- Born: Arthur William Mackworth 5 October 1842
- Died: 8 March 1914 (aged 71)
- Spouse: Alice Kate Cubitt ​(m. 1865)​
- Children: 12
- Parent(s): Sir Digby Mackworth, 5th Baronet Mathilde Eleanor Eliza Peddie

= Sir Arthur Mackworth, 6th Baronet =

Sir Arthur William Mackworth, 6th Baronet DL JP CB (5 October 1842 – 8 March 1914) was a Welsh soldier.

==Early life==
He was the son of Sir Digby Francis Mackworth, 5th Baronet and the former Mathilde Eleanor Eliza Peddie. His paternal grandparents were Sir Digby Mackworth, 4th Baronet and the former Marie Alexandrine Ignatie Julie de Richepance (the daughter of General Baron de Antoine Richepanse). His second cousin was the poet Digby Mackworth Dolben.

Upon his father's death in 1857, fifteen year old Arthur succeeded as the 6th Baronet Mackworth, of The Gnoll, Glamorgan.

==Career==

Escutcheon of the Mackworth baronets of The Gnoll

Sir Arthur gained the rank of Lieutenant in the Royal Engineers in 1861, Captain in 1873, Major in 1881, and Lieutenant-Colonel in 1882. He participated in the Egyptian Campaign of 1882. He was commander of the Royal Engineers, South Wales between 1883 and 1888, and gained the rank of Colonel in 1886. He was commander of the Royal Engineers, West Indies between 1888 and 1889 and served as commander of the Royal Engineers, Aldershot between 1894 and 1899.
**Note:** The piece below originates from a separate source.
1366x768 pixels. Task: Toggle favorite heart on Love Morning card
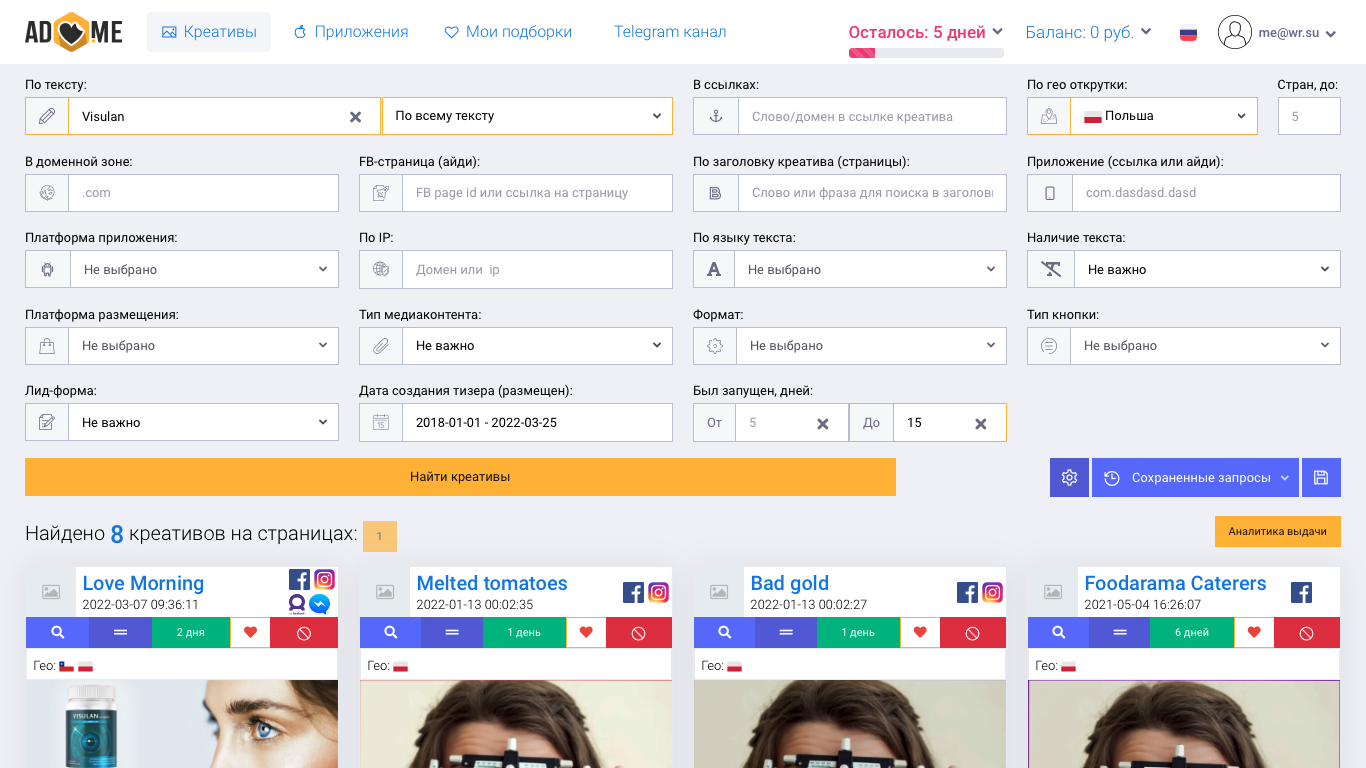(250, 632)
He held the office of Justice of the Peace for Monmouthshire, Deputy Lieutenant of Monmouthshire and was made a Companion, Order of the Bath in 1897.

==Personal life==
On 18 October 1865, Mackworth was married to Alice Kate Cubitt, daughter of Joseph Cubitt, at the British Embassy in Paris. Together, they were the parents of:

- Gwyneth Mackworth (1866–1938), who married Col. Gwynnedd Conway Gordon, son of Col. Lewis Conway Gordon, in 1894.
- Digby Mackworth (1868–1900), who was killed at Ladysmith in the Second Boer War.
- Helen Mackworth (1870–1951), who died unmarried.
- Sir Humphrey Mackworth, 7th Baronet (1871–1948), who married, firstly, Margaret Haig Thomas, the only daughter of David Alfred Thomas, 1st Viscount Rhondda and Sybil Thomas, Viscountess Rhondda. After he inherited the baronetcy and she inherited her fathers viscounty, they divorced in December 1922. Sir Humphrey married, secondly, Dorothy Cecil Cleeves Llewellyn, daughter of John Charles Llewellyn in 1923.
- Mary Josephine Mackworth (1872–1960), who died unmarried.
- Beryl Katherine Mackworth (1875–1954), who died unmarried.
- Francis Julian Audley Mackworth (1876–1914), who married Dorothy Conran Lascelles, only daughter of Arthur Hastings Lascelles, in 1910; he was killed in action during World War I.
- Sir Harry Llewellyn Mackworth, 8th Baronet (1878–1952), who married Leonie Georgette Peterson, daughter of Professor Franklin Sievewright Peterson, in 1913.
- Vice-Admiral Geoffrey Mackworth (1879–1952), who married Noel Mabel Langford, daughter of William Thomas Langford, in 1910.
- Dorothy Mackworth (1880–1943), who died unmarried.
- Lt. Arthur Christopher Paul Mackworth (1886–1917), who died unmarried.
- John Dolben Mackworth (1887–1939), who married Marianne Annette Sillem, daughter of H. W. Sillem, in 1913.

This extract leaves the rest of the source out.